Choqué par sa production ultra moderne, la meute n’a pas remarqué que To The Bone était le Dark Side of The Moon de son guide. C’était pourtant flagrant, la production très moderne cachant mal une nostalgie cosmique que n’aurait pas reniée le groupe de Roger Waters. Les réac’n rollers ont donc refusé de faire de To The Bone le Dark Side of The Moon Moderne. On aurait pu craindre que cet échec commercial n’incite son auteur à se tenir tranquille dans la cage du revival classique rock.

Pourquoi prendre des risques quand des dizaines de groupes vivotent pépère en ressassant les mêmes riffs poussiéreux ?

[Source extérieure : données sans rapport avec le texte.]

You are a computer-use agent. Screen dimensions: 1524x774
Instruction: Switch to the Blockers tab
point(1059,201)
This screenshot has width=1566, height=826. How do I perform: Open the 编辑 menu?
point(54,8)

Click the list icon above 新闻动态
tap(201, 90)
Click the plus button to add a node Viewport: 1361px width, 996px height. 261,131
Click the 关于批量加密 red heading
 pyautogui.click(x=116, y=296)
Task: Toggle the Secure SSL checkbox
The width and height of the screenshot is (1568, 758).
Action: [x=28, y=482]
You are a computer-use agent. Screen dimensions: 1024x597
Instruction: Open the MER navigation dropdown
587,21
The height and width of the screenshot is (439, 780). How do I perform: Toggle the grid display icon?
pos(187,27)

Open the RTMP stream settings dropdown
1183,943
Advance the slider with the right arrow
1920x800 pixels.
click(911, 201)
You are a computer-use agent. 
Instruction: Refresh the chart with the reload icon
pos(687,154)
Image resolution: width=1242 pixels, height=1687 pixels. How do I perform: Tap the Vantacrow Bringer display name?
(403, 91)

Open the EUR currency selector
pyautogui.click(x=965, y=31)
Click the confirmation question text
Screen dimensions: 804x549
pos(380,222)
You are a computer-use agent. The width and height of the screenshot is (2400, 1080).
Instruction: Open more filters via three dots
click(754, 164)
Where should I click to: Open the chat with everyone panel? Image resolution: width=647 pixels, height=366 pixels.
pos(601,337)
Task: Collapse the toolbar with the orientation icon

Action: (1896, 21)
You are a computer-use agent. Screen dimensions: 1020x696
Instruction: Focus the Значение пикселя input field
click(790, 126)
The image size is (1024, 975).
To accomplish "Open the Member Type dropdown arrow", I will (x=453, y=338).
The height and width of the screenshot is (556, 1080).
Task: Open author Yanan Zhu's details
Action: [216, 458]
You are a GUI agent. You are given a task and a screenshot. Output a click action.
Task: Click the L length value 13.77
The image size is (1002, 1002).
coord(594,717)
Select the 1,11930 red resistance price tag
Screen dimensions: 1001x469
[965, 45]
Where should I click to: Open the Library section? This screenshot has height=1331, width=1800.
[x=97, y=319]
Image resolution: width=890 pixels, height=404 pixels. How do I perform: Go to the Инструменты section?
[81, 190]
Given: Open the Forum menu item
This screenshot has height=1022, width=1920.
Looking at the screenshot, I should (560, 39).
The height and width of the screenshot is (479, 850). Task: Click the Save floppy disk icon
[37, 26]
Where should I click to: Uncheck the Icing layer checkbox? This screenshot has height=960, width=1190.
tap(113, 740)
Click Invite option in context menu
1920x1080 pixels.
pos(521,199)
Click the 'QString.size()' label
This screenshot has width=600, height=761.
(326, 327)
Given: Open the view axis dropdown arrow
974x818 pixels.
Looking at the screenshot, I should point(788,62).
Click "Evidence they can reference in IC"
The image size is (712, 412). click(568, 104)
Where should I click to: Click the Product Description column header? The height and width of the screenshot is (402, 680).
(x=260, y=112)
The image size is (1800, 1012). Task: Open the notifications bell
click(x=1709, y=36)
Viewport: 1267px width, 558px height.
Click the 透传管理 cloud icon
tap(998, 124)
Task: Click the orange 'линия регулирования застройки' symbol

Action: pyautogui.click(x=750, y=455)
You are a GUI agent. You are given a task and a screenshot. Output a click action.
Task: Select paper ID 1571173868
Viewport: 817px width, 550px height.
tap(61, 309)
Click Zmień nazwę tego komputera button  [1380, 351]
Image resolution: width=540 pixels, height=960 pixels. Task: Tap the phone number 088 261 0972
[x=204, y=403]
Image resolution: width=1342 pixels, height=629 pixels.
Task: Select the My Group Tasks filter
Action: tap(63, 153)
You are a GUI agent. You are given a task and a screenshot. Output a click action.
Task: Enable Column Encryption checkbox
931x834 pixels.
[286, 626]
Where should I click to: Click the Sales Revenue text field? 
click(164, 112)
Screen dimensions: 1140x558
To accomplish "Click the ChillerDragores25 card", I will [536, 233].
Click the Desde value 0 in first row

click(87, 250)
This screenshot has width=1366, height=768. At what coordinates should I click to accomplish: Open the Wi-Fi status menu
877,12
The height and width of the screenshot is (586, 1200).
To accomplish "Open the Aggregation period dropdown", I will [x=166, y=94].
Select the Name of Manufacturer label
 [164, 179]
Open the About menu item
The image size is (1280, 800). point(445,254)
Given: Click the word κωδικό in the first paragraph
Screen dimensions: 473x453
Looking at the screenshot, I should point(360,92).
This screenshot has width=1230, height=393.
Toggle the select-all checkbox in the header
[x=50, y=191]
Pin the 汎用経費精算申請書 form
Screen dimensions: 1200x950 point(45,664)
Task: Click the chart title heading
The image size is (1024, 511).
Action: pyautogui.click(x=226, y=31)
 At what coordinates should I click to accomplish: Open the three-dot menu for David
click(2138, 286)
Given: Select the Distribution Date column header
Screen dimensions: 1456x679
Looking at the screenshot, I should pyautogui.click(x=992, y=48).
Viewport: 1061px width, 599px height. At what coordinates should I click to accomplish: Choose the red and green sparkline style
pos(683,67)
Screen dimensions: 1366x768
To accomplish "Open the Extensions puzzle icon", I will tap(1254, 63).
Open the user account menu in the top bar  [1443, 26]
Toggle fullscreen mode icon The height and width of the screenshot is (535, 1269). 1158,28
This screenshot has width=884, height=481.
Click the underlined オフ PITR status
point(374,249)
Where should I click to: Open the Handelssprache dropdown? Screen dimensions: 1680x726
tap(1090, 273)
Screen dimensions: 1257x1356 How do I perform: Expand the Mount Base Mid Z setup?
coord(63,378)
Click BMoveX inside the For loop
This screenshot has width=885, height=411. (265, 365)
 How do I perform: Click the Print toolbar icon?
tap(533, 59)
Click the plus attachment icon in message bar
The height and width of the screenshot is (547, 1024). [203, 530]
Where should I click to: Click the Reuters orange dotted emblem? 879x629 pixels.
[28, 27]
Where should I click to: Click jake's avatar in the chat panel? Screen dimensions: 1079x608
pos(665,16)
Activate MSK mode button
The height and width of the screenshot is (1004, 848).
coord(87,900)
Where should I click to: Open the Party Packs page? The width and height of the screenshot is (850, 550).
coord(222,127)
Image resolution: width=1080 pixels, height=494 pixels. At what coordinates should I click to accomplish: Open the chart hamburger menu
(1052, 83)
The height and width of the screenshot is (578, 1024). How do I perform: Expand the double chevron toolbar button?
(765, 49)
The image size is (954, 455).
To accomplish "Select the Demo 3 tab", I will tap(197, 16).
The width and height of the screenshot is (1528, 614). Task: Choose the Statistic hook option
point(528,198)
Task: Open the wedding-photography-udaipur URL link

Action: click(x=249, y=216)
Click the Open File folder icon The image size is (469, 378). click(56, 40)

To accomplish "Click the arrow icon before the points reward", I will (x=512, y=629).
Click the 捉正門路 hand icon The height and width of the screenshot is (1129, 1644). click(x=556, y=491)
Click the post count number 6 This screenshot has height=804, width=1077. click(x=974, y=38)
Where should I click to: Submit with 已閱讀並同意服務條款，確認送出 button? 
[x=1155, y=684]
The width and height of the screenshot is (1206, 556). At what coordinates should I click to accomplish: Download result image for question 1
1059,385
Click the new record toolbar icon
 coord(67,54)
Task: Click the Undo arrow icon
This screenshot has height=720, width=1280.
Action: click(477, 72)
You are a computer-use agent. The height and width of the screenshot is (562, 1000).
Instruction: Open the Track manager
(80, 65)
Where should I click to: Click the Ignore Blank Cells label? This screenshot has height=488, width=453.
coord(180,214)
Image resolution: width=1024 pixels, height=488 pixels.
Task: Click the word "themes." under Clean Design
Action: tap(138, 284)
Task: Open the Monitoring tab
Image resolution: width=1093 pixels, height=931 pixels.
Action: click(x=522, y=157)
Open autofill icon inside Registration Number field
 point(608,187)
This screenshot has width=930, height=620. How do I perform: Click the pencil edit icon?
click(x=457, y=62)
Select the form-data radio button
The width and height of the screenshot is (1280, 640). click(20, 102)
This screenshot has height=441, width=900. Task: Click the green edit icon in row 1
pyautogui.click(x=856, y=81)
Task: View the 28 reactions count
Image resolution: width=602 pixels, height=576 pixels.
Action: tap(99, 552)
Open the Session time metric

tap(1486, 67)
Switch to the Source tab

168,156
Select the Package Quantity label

Heureusement, Steven Wilson est d’une autre trempe, et The Future Bites est sa déclaration d’insoumission à son public. Avec ce disque, il prend son époque à la gorge, met les mains dans merdier de la pop moderne, réservoir à étrons dont peut de rockers supportent l’odeur. En voulant transformer cet amas fétide en or, notre homme a créé une pierre philosophale imparfaite. Ses battement technoïdes sont encore trop proches des martellements robotiques lobotomisant les esprit faibles.

La rencontre entre cet écrin populaire et des touches de références enfin digérées a pourtant un certain charme. Steven Wilson n’a pas fait sauter la grotte à fossile chère aux réac’n rollers, son patrimoine rock-aïeux à juste changé de forme. Son électro méditative réinvente l’œuvre trop méconnue de Tangerine Dream, et son modernisme le plus froid roule sur les rails du Trans Europ Express de Kraftwerk. Et comment ne pas être ébloui par ces arpèges brillants comme des diamant fous ? Après la face cachée de la lune, voilà que la guitare de Wilson flirte avec Wish You Were Here.

Sans être un chef d’œuvre, The Future Bites montre enfin une alternative à l’acharnement thérapeutique que subit aujourd’hui le rock. Si notre homme continue dans cette voie, on peut espérer qu’il parvienne à réinventer un rock de moins en moins progressif.